We’d say that the *Total Sum of Squares* represents the combined amount of variation in Y across all points. In this case, we measure and sum the distance of each point (maroon) from the average Y value (red).

We square each value when we sum so values above and below the average height don’t cancel out.

`Image('images/r2_tss.PNG')`

Then consider fitting a Linear Regression to these points and plotting the proposed form, $\hat{y}$, in blue

We’d then say that the *Residual Sum of Squares* represents the total distance from each point to the line of best fit– again, squared and summed.

`Image('images/r2_rss.PNG')`

## $R^2$ Statistic

Simply put, the $R^2$ statistic of a Linear Regression measures *the proportion of variance of Y explained by variance in X*. In other words, “what percentage of all variation in the target can we model using our attributes?”

To arrive at this, we want to quantify the amount of variation *not* explained by X– which is simply the total residual error as a fraction of all variation

$\text{Unexplained error} = \frac{RSS}{TSS}$

If “the proprotion of all error” adds up to 100 percent, then finding the R-squared value simply means subtracting the above from 1.
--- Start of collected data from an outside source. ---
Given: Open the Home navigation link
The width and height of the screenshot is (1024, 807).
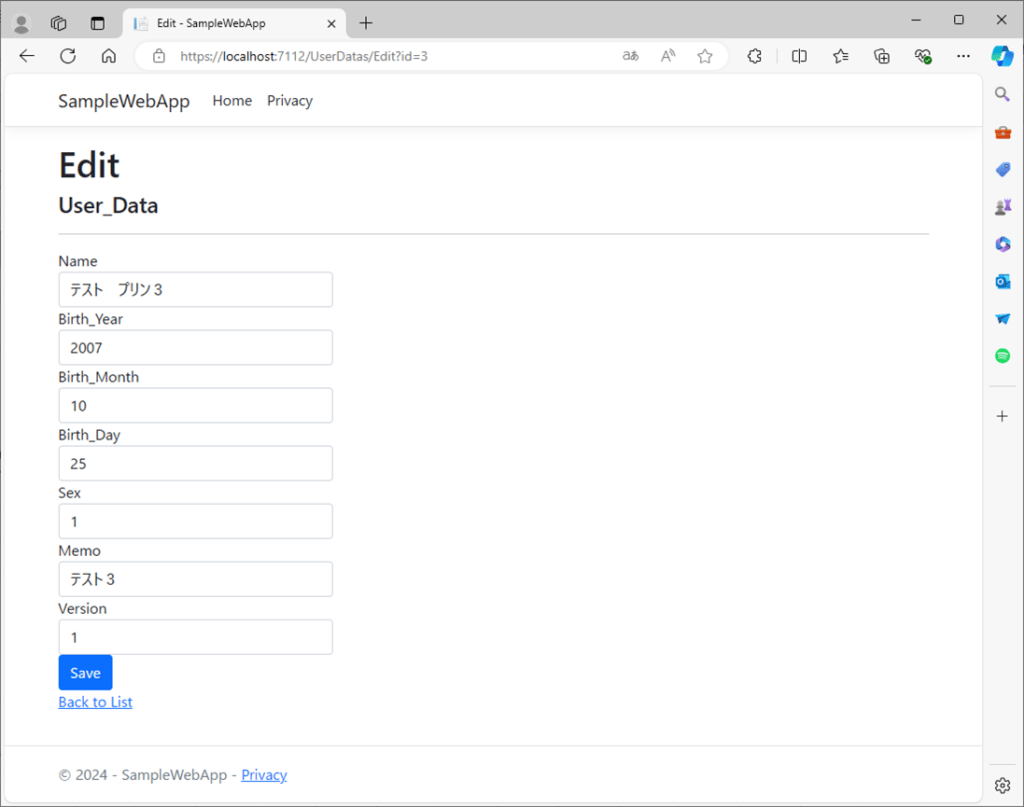Looking at the screenshot, I should (x=232, y=101).

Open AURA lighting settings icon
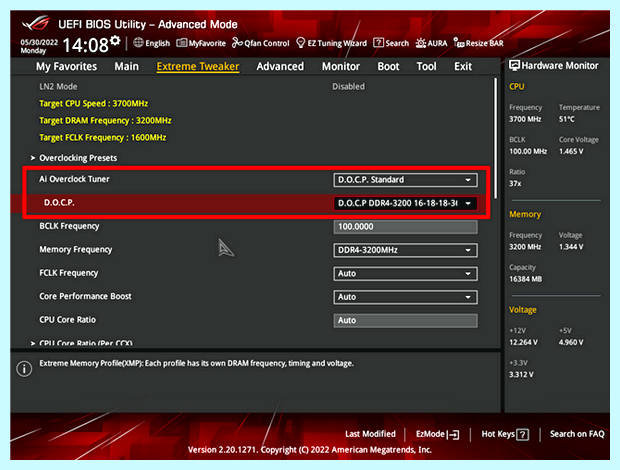coord(421,43)
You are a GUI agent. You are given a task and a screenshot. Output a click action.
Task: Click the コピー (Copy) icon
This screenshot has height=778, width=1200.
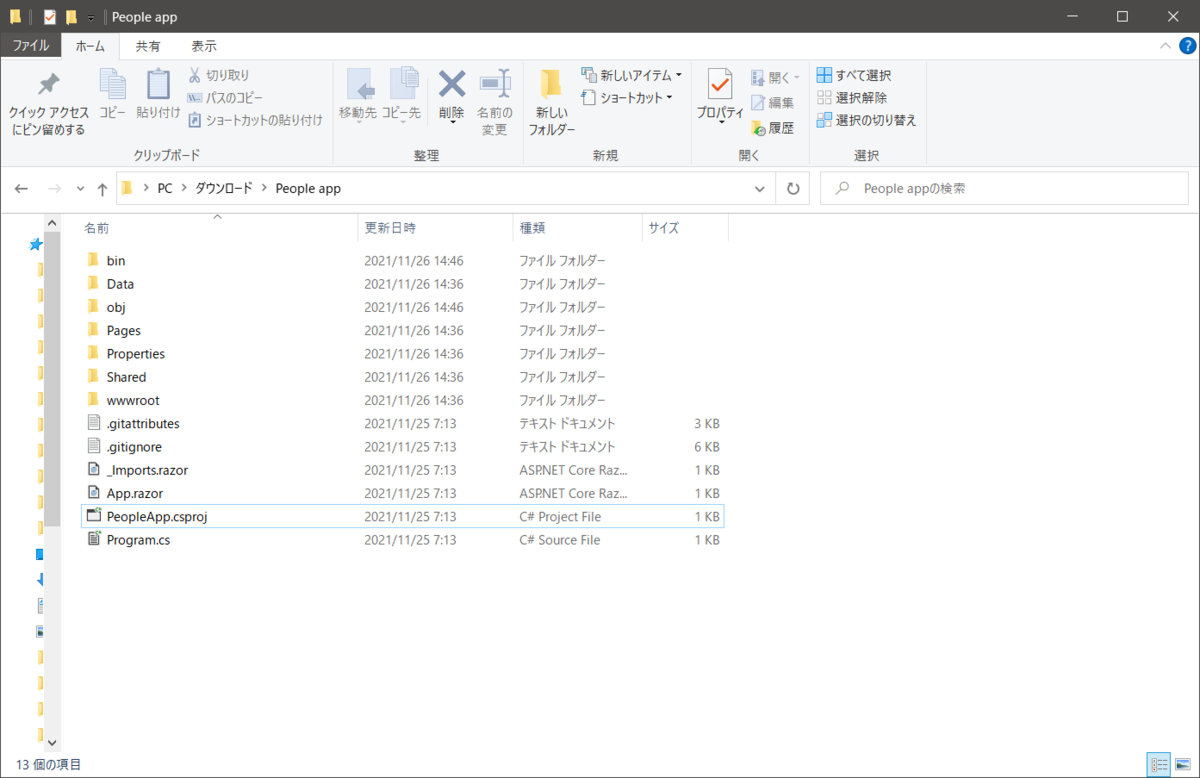tap(112, 93)
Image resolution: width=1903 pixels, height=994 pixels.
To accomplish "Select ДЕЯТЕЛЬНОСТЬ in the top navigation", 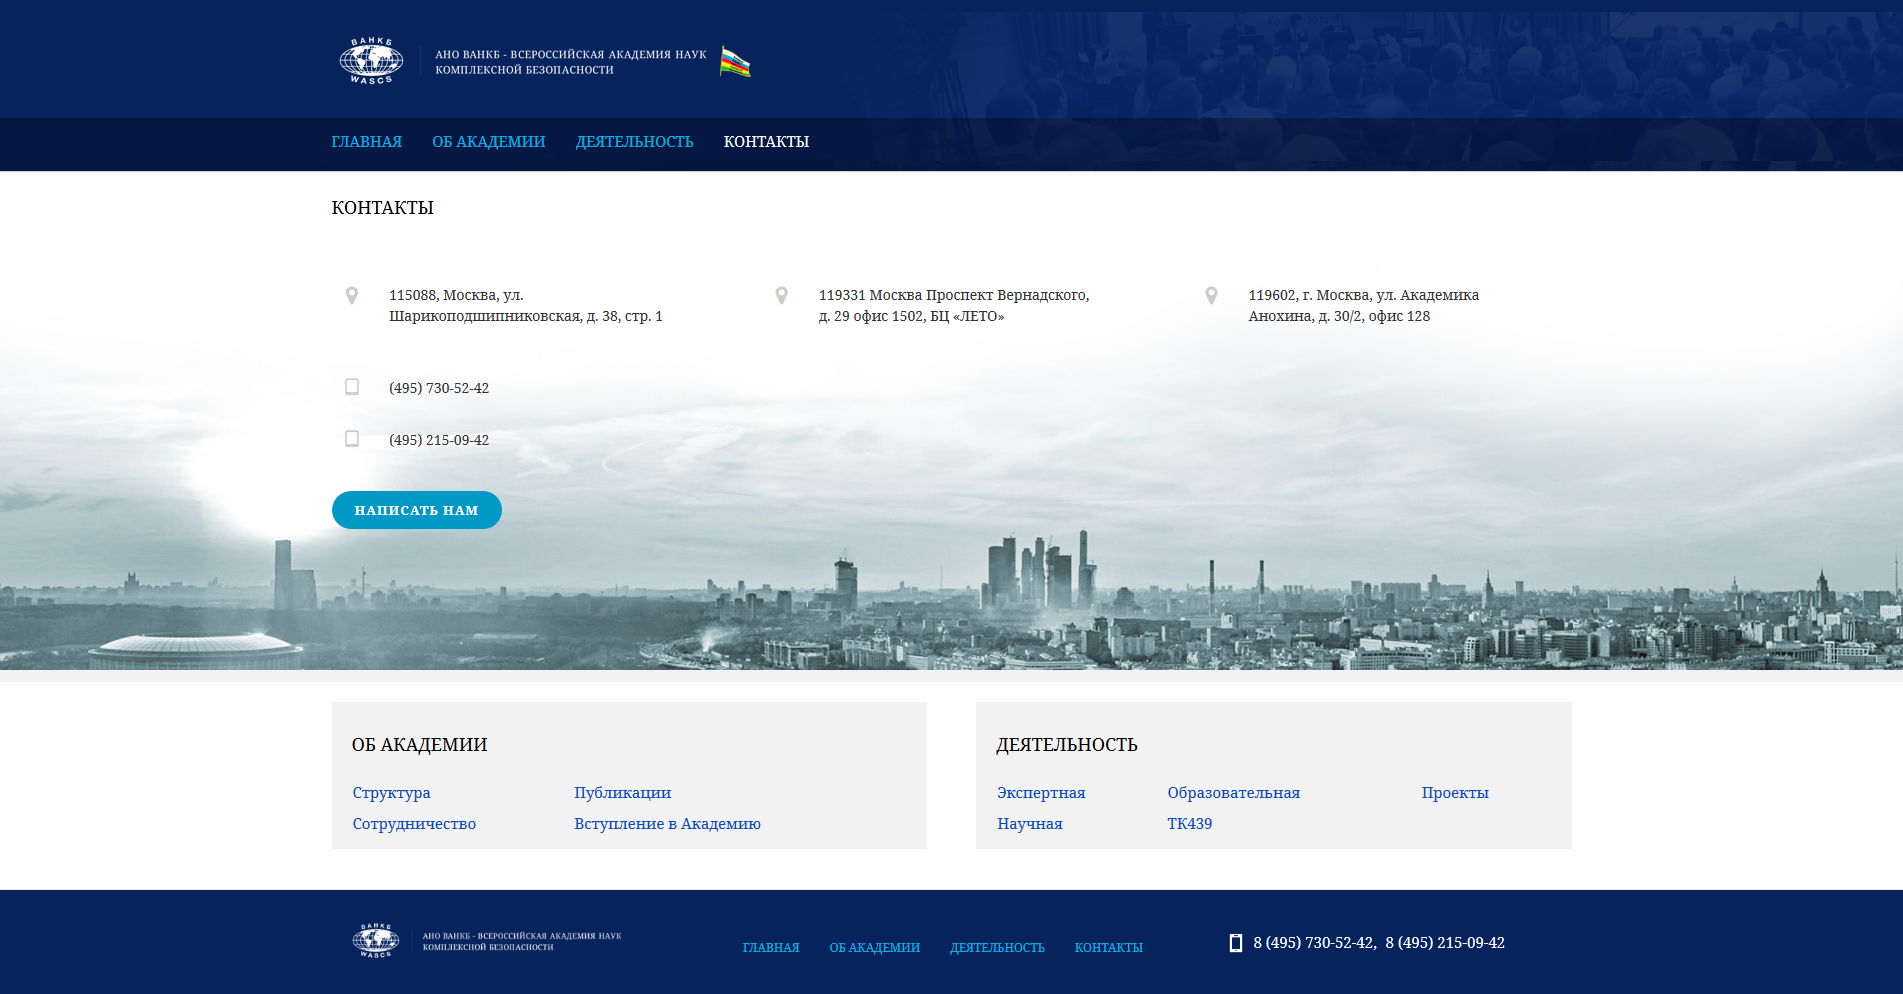I will pyautogui.click(x=634, y=142).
$R^2 = 1 - \frac{RSS}{TSS}$

This gives us “the percentage of variation in Y that we can explain using X”

### Extending

To solidify this intution, if we can perfectly model our data points with a straight line, as below, then we’d say that *100% of the variation in Y can be explained by variation in X*– or that $R^2 = 1$

`Image('images/r2_perfect.PNG')`

Conversely, if there is NO relationship between X and Y, and our “line of best fit” winds up being the same as the constant average value for Y, then R-squared is 0, as RSS = TSS, given that the two lines are identical.

`Image('images/r2_imperfect.PNG')`

### Adjusted R-Squared

Finally, it’s worth examining the effect of adding variables to your model, with respect to R-Squared.

First consider that R-Squared is a measure of explained variance. If you were to add a variable to your model that was outright useless in prediction, it would come out in the wash of your model training. Thus, *adding more variables to your model will only ever improve your R-squared*.

But this obviously isn’t a desirable trait of the score, otherwise we’d litter all of our model with a host of unimportant features.

The “Adjusted R-Squared Score” corrects for this by normalizing the calculation for feature count.

$AdjR^2 = 1 - \frac{\frac{RSS}{n - d - 1}}{\frac{TSS}{n-1}}$

Where `d`

is the number of different features. To paraphrase ISL

Once all of the

correctvariables have been added, adding noise variables will lead to only a very small decrease in RSS. However, incrementing`d`

in the denominator of the numerator will outweigh this effect. Thus adjusted R-squared “pays a price” for the inclusion of unnecessary variables in the model.